Mirko La Rocca - 21 maggio 2011


Danno allo scudo termico dell’Endeavour, scatta l’allarme

Danno allo scudo termico dell’Endeavour, scatta l'allarme

CATANIA, 21 Maggio 2011 – Grazie alle foto fatte dall’equipaggio della Stazione spaziale prima dell’attracco e inviate a terra per essere analizzate dai tecnici del centro spaziale di Houston, i tecnici della NASA  hanno scoperto un danno allo scudo termico dell’Endeavour. Ed è scattato subito l’allarme.

I responsabili di missione hanno ordinato una immediata ispezione, con i sensori attaccati alla navicella questa volta. Pratica comunque usata normalmente in caso come questo, prima di far rientrare l’Endeavour nell’atmosfera.

Intorno le 03:25 (le 8:25 ora italiana), l’equipaggio dell’Endeavour ha iniziato una ispezione sulla zona danneggiata del sistema di protezione termica dello Space Shuttle. L’ispezione dovrebbe durare non più di 2 ore. L’equipaggio dovrebbe utilizzare i sensori del sistema OBSS, presenti sulla navetta, per un controllo accurato alla zona tra il portellone di destra del carrello principale e la zona di collegamento della navetta con il serbatoio esterno. L’obiettivo sarà quello di scattare tre foto digitali con la fotocamera integrata nell’OBSS e fare due passate con il sistema di telecamere laser, per raccogliere quante più informazioni sulla zona danneggiata.

Tutte le foto e i dati raccolti saranno rimandati a terra per un accurata analisi. I controllori di volo sono abbastanza fiduciosi.

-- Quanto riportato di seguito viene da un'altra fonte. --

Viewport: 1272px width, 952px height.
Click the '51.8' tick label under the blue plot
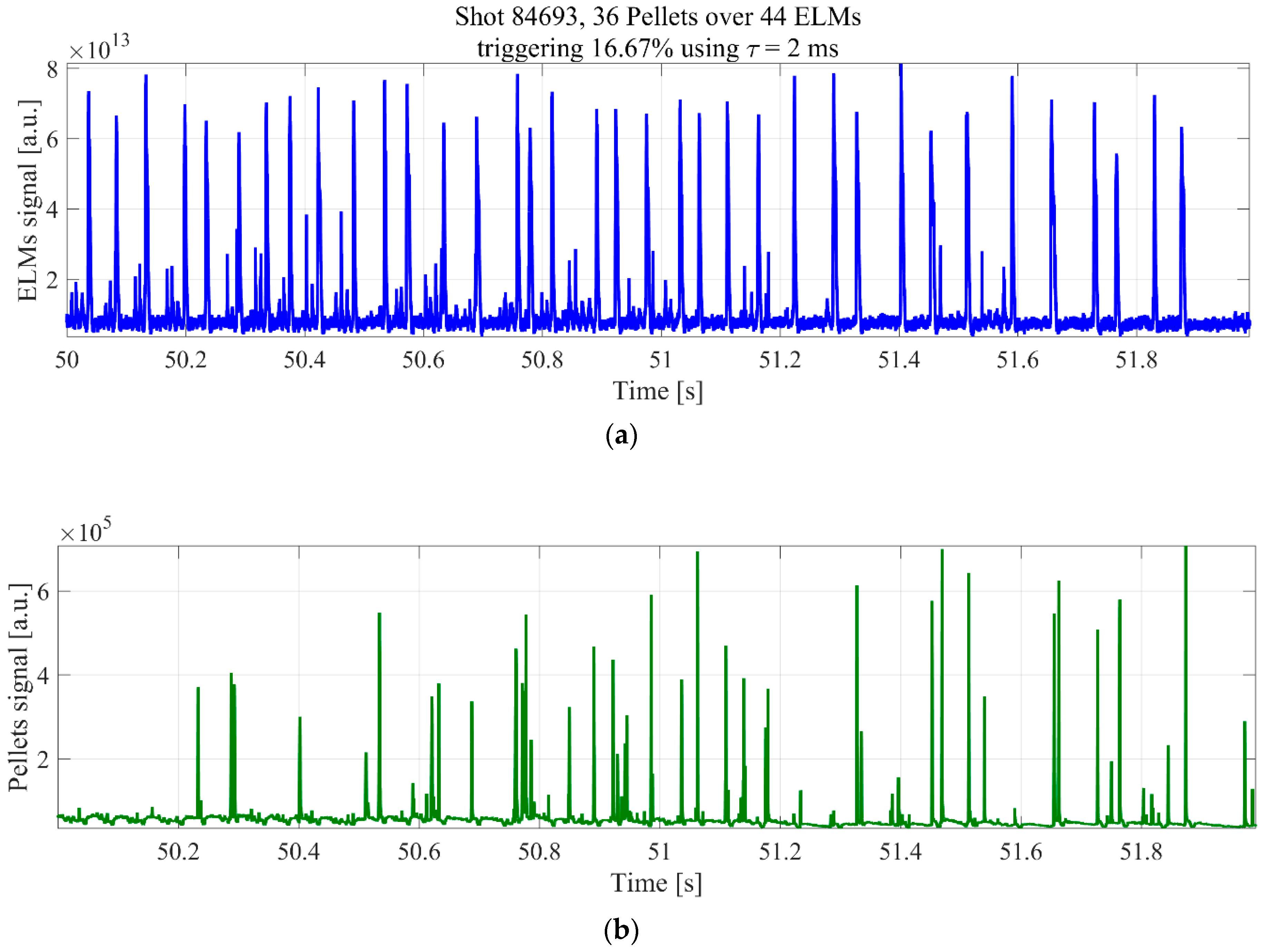(1136, 360)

Quando arriveranno ulteriori dettagli, si potrà tranquillizzare l’equipaggio e far rientrare l’allarme per i danni scoperti.

La famosa tragedia della navetta Columbia, che perse alcune piastrelle di protezione durante il decollo e che, a causa di questo danno, si disintegrò al rientro in atmosfera nel 2003, ha fatto diventare il tema dello scudo termico una delle maggiori preoccupazioni dei responsabili di missione degli Shuttle.

Speriamo che questa volta si potrà raccontare dell’ennesima esperienza nello spazio conclusa con un sorriso da parte di tutto l’equipaggio senza dover piangere per disattenzioni di altri.